YOUR TASK.
Retype each record shown below, leaving every character as it is.

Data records
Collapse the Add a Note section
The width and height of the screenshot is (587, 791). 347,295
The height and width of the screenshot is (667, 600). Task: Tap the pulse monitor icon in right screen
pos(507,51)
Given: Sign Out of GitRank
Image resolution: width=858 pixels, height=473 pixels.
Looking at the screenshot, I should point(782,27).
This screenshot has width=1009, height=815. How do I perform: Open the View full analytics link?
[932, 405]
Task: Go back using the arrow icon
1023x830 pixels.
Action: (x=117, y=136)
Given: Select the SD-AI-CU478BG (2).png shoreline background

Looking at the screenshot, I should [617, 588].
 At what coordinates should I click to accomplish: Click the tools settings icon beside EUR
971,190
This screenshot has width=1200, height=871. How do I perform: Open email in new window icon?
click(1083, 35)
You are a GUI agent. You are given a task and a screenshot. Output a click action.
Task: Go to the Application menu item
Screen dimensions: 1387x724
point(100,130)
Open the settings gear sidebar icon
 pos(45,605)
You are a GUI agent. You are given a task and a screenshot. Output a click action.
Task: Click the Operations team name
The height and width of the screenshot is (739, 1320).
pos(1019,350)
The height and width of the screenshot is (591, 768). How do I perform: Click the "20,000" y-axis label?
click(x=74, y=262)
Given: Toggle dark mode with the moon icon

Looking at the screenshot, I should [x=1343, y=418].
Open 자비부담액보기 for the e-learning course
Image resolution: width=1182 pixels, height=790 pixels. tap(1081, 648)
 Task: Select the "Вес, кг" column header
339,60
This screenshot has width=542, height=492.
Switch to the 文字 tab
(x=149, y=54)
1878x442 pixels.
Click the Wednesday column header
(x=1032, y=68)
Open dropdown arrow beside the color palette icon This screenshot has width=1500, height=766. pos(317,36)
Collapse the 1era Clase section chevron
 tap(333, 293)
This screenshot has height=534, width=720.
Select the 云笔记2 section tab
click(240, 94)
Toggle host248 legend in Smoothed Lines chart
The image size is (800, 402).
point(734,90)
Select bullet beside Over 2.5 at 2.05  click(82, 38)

SOLUTION TO THIS EXERCISE.
Collapse the Add a Note section
The width and height of the screenshot is (587, 791). 347,295
The height and width of the screenshot is (667, 600). Task: Tap the pulse monitor icon in right screen
pos(507,51)
Given: Sign Out of GitRank
Image resolution: width=858 pixels, height=473 pixels.
Looking at the screenshot, I should point(782,27).
This screenshot has width=1009, height=815. How do I perform: Open the View full analytics link?
[932, 405]
Task: Go back using the arrow icon
1023x830 pixels.
Action: (x=117, y=136)
Given: Select the SD-AI-CU478BG (2).png shoreline background

Looking at the screenshot, I should [617, 588].
 At what coordinates should I click to accomplish: Click the tools settings icon beside EUR
971,190
This screenshot has width=1200, height=871. How do I perform: Open email in new window icon?
click(1083, 35)
You are a GUI agent. You are given a task and a screenshot. Output a click action.
Task: Go to the Application menu item
Screen dimensions: 1387x724
point(100,130)
Open the settings gear sidebar icon
 pos(45,605)
You are a GUI agent. You are given a task and a screenshot. Output a click action.
Task: Click the Operations team name
The height and width of the screenshot is (739, 1320).
pos(1019,350)
The height and width of the screenshot is (591, 768). How do I perform: Click the "20,000" y-axis label?
click(x=74, y=262)
Given: Toggle dark mode with the moon icon

Looking at the screenshot, I should [x=1343, y=418].
Open 자비부담액보기 for the e-learning course
Image resolution: width=1182 pixels, height=790 pixels. tap(1081, 648)
 Task: Select the "Вес, кг" column header
339,60
This screenshot has width=542, height=492.
Switch to the 文字 tab
(x=149, y=54)
1878x442 pixels.
Click the Wednesday column header
(x=1032, y=68)
Open dropdown arrow beside the color palette icon This screenshot has width=1500, height=766. pos(317,36)
Collapse the 1era Clase section chevron
 tap(333, 293)
This screenshot has height=534, width=720.
Select the 云笔记2 section tab
click(240, 94)
Toggle host248 legend in Smoothed Lines chart
The image size is (800, 402).
point(734,90)
Select bullet beside Over 2.5 at 2.05  click(82, 38)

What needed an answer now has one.